Y
no va de fútbol este artículo, ¡lo juro! Ya lo siento, pero el tema no es santo
de mi devoción. Estas letras se las dedico hoy a otro deporte, afición, hábito,
tendencia, vicio, del que siempre se ha dicho ser más español que nada: dejarse
envolver por la cegadora maraña de la envidia. Ignoro por completo si el
carácter español es más proclive a ello que otros; para averiguarlo tendría que
adentrarme en la antropología más añeja, pero lo que sí sé es que es tan viejo
como el hombre. El mito de Caín y Abel, Némesis y Ptono, Ovidio y sus Metamorfosis,
Jacinta, Abel Sánchez…, nos sobran los ejemplos y las motivaciones.

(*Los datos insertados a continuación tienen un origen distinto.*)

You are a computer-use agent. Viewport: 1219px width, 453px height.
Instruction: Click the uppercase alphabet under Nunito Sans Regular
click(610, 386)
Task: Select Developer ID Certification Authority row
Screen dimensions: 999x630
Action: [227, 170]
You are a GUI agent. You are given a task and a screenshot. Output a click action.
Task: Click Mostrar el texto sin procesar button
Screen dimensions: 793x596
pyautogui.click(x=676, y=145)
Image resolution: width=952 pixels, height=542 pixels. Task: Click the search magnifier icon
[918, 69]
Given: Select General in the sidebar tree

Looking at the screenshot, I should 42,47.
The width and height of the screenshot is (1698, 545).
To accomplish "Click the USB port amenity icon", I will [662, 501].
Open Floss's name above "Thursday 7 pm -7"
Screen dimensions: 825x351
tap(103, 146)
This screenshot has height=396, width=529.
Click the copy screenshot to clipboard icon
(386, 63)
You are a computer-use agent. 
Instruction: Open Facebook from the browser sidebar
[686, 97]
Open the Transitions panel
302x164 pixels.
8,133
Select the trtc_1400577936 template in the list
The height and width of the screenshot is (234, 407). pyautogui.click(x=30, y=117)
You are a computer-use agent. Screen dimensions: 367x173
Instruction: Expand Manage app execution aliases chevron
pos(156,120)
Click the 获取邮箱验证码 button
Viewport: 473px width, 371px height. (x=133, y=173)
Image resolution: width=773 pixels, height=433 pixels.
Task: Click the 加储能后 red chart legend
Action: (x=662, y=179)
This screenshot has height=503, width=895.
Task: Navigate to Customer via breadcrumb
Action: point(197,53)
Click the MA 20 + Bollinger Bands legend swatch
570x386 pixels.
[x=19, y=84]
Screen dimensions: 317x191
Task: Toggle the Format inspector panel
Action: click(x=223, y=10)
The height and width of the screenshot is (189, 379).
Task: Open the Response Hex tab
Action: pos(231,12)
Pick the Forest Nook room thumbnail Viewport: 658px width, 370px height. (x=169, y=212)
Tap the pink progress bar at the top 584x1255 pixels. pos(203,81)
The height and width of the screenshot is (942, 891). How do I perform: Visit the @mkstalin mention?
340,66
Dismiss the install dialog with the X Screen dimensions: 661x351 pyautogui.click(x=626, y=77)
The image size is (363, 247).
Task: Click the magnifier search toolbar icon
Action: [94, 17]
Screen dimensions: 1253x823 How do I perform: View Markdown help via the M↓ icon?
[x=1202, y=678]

¿Por qué tú sí y yo no? Injusta diferencia que marca tu éxito y mi supuesto
fracaso. El envidioso mira y observa, anhela y se revuelve en su propia
existencia, pero no admira los logros ajenos. La admiración, sentimiento
blanco, reconoce y ensalza las virtudes, mas si se tiñe con elucubraciones
respecto a los porqués de dichos frutos genera una mancha espesa hasta
transformarla en algo sórdido. Podría evitarse eso sí, pero inevitablemente es
preciso no sentirse amenazado y reforzar la propia valoración personal. Y he
ahí la clave: la estimación de uno mismo, la seguridad en nuestros valores, el
autoconocimiento y la autorrealización han de contar con una raigambre tan
férrea que ni el mayor de los vendavales sea capaz de derribarlo. No se envidia
porque el de al lado sea más guapo, más listo, más rico o más simpático. Se
envidia porque uno jamás se verá a sí mismo lo suficientemente bello o
inteligente, ni lo bastante adinerado o reconocido socialmente. Y lo más
curioso es que quien cae en brazos de esta amarillenta y flaca mezquindad
siente una obsesión enfermiza por obtener lo que ve tras el cristal, pero
contradictoriamente no está dispuesto a realizar el esfuerzo ni a pagar el
precio que cuesta conseguirlo por y para sí mismo. Padece una cierta vagancia
emocional o -como decía Unamuno-, “hambre espiritual”, pero no alarga su mano
para alimentarse ni con las más míseras migajas de la exigida introspección que
lleva a la mejor versión de uno mismo.
Y tampoco me trago el cuento de eso que hace llamarse envidia
sana. Sustantivo y adjetivo contrapuestos, que sirven de excusa para esconder
desazones y rencores bajo una justificadora capa de olor y aspecto rancios.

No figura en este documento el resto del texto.